Когда вышел и дверь тихо прикрыл, подумал о том, что вот это и есть конец, и не тогда, когда она упрекала и плакала, и даже не тогда, когда увидела его с Ларисой, а именно тогда, когда эти слова страшные в машине сказала. Потому что в этот момент была искренней. Ненавидит и жалеет. Жалеет, что вернулся к ней, а возможно, и жалеет, что жив остался. Любая мать всегда выберет детей, и он понимал её. По крайней мере старался понять.
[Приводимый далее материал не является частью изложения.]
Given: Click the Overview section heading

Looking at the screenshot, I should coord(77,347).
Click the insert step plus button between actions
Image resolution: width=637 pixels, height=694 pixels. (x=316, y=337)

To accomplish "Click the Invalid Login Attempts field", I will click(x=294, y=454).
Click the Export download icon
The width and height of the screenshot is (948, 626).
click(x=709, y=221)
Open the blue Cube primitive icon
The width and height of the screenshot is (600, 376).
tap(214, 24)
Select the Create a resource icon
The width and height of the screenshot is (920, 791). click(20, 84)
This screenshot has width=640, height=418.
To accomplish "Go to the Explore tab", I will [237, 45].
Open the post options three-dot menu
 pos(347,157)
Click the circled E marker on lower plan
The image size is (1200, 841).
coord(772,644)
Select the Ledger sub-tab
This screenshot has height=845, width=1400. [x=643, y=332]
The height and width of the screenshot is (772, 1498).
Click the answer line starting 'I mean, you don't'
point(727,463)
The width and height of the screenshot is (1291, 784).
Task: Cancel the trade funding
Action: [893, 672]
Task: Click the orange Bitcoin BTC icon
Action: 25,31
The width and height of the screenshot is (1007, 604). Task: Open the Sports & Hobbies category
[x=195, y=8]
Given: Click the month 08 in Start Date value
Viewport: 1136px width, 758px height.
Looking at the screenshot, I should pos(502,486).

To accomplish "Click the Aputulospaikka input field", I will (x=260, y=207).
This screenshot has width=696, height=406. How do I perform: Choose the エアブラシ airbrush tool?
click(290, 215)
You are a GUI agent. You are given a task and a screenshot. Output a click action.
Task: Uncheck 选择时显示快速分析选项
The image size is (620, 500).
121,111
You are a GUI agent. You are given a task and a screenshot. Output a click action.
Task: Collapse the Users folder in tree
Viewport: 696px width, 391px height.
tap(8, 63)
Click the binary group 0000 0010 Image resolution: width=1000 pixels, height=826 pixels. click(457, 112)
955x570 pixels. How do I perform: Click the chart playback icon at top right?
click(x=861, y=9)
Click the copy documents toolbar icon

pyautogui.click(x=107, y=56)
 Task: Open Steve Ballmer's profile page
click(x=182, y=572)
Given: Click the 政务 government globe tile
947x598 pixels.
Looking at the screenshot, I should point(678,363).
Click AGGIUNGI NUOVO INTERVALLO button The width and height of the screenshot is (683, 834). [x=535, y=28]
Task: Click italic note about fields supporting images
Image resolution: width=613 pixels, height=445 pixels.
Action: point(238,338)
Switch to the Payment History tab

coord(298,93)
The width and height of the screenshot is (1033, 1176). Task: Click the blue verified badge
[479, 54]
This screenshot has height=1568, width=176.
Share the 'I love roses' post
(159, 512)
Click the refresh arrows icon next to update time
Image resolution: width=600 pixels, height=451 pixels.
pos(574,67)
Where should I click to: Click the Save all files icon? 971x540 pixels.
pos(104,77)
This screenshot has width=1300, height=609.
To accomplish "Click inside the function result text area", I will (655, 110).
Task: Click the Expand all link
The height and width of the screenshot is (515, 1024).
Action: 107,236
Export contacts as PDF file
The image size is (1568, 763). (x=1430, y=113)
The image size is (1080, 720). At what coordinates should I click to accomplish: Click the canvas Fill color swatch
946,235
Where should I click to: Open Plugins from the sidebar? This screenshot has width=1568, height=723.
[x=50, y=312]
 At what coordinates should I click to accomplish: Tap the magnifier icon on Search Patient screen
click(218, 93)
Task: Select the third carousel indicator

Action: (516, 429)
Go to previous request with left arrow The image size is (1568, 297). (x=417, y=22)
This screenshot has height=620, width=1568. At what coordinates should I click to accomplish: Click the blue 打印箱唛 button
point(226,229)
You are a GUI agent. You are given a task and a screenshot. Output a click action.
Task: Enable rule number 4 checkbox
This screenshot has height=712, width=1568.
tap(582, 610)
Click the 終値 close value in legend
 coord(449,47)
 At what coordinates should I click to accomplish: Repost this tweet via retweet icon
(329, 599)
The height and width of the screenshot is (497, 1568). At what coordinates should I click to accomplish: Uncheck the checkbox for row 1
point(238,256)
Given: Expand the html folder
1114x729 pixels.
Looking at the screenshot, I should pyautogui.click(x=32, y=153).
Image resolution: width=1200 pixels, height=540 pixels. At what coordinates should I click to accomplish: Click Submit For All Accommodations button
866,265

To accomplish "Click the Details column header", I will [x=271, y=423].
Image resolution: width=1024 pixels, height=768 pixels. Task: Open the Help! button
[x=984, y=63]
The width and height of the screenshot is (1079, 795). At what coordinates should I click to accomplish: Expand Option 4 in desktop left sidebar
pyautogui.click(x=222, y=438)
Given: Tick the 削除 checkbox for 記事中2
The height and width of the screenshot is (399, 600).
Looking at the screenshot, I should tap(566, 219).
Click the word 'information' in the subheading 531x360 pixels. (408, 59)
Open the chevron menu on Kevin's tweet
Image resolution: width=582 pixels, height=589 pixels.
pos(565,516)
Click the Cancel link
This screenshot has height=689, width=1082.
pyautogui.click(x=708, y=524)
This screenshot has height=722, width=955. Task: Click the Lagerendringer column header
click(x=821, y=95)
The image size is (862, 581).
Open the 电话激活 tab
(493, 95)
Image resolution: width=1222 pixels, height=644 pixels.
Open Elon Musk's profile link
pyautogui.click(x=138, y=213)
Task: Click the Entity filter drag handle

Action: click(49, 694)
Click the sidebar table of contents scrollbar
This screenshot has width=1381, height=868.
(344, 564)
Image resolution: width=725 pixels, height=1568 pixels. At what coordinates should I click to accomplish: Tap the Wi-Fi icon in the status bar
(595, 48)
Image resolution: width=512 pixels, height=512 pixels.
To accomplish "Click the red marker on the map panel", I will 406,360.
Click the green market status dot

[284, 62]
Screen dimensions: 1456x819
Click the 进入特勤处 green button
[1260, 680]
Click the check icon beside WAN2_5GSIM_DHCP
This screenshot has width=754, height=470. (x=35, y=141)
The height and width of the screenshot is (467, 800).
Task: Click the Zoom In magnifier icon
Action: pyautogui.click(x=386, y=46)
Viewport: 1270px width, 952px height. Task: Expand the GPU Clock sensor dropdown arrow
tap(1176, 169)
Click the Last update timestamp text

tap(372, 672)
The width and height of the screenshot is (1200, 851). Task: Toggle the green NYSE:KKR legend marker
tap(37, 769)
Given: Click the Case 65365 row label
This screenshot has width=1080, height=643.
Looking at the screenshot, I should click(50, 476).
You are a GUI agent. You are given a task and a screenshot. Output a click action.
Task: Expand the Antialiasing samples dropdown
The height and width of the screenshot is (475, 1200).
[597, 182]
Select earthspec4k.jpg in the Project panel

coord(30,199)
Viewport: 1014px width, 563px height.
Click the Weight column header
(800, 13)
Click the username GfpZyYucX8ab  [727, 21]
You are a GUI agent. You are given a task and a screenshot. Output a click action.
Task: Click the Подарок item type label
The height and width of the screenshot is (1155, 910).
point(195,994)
- Ей станет легче. Через час где-то лекарство подействует, возможно, она уснет.
Обернулся к невысокой женщине, которую Афган и Ворон называли Фаиной, и едва заметно кивнул. Не станет. Пока детей не вернет, не станет ни ей, ни ему.
В машину садился и на окна посмотрел – на секунду показалось, что силуэт заметил, но только на секунду.
ГЛАВА 19
Я отпустила штору и прислонилась к стене, закрыла глаза. У меня в голове проносились все эти два года. Вспышками, картинками и обрывками. Голоса детей, их смех и слёзы, прикосновения, запах. Какие-то фрагменты, которые я считала, что забыла или они незначительные. Память впрыскивает мне яд воспоминаний бешеными дозами, без передышки. Я сказала Руслану, что ненавижу его, но это ложь. Я бы никогда не смогла его ненавидеть. Я ненавижу себя. За то, что оставила их там одних. По сути ни ради чего и ни ради кого. Ему не нужно было мое присутствие здесь, и он дал мне это понять с первого же дня, а я упрямо продолжала оставаться и не почувствовала, что там что-то не так. Поверила матери. Слишком была занята своей личной жизнью, а она не стоит и гроша ломаного без детей.
И нет слёз, нет голоса кричать и плакать. Истерика внутри оглушительная и дикая, я беспрерывно лечу вниз в пропасть. Падаю и падаю, со свистом адреналина в ушах и бешеным биением сердца. А может, это укол, который сделала эта белокурая женщина? Притупляет боль и панику. Я не запомнила ее имени и даже не слышала, о чем она говорила со мной. Я только видела снова и снова медленно падающую Надю с широко распахнутыми глазами, бьющуюся посуду, опрокинутые чашки. Она оседала на землю, а я вначале бросилась к ней, потом заметила несколько фотографий, выпавших из конверта, и снова к ней. Только взгляд застывший увидела и все поняла - я уже ничем не помогу. Жуткое понимание и в чем-то циничное. Смотрела ей в глаза и медленно подняла один из снимков. Именно с этого момента я начала падать, и это паническое ощущение падения не отпускает ни на секунду даже сейчас. Говорят, что падая с головокружительной высоты человек умирает от разрыва сердца в большинстве случаев, потому что это жутко. Слишком жутко, чтобы выдержать, и я нахожусь в этом состоянии уже несколько часов. Мне так страшно, что ни одной мысли нет в голове кроме истерических воплей, которые так и не сорвались с губ.